| WORK TO COMPLETE |
Print each record exactly, with no word added or removed.
──────── GIVEN ENTRIES ────────
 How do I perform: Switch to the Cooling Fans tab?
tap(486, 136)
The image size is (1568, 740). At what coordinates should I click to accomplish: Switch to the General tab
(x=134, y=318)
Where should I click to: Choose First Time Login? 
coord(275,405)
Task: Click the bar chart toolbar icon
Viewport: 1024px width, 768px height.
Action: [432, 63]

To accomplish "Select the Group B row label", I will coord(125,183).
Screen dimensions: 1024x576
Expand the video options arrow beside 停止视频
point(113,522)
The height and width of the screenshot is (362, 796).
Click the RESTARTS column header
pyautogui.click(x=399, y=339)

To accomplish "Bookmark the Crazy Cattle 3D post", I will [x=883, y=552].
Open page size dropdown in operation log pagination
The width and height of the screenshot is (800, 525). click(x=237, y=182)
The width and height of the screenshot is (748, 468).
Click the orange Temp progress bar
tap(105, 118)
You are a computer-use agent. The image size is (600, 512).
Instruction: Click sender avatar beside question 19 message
────────
| ANSWER SPACE |
 How do I perform: Switch to the Cooling Fans tab?
tap(486, 136)
The image size is (1568, 740). At what coordinates should I click to accomplish: Switch to the General tab
(x=134, y=318)
Where should I click to: Choose First Time Login? 
coord(275,405)
Task: Click the bar chart toolbar icon
Viewport: 1024px width, 768px height.
Action: [432, 63]

To accomplish "Select the Group B row label", I will coord(125,183).
Screen dimensions: 1024x576
Expand the video options arrow beside 停止视频
point(113,522)
The height and width of the screenshot is (362, 796).
Click the RESTARTS column header
pyautogui.click(x=399, y=339)

To accomplish "Bookmark the Crazy Cattle 3D post", I will [x=883, y=552].
Open page size dropdown in operation log pagination
The width and height of the screenshot is (800, 525). click(x=237, y=182)
The width and height of the screenshot is (748, 468).
Click the orange Temp progress bar
tap(105, 118)
You are a computer-use agent. The image size is (600, 512).
Instruction: Click sender avatar beside question 19 message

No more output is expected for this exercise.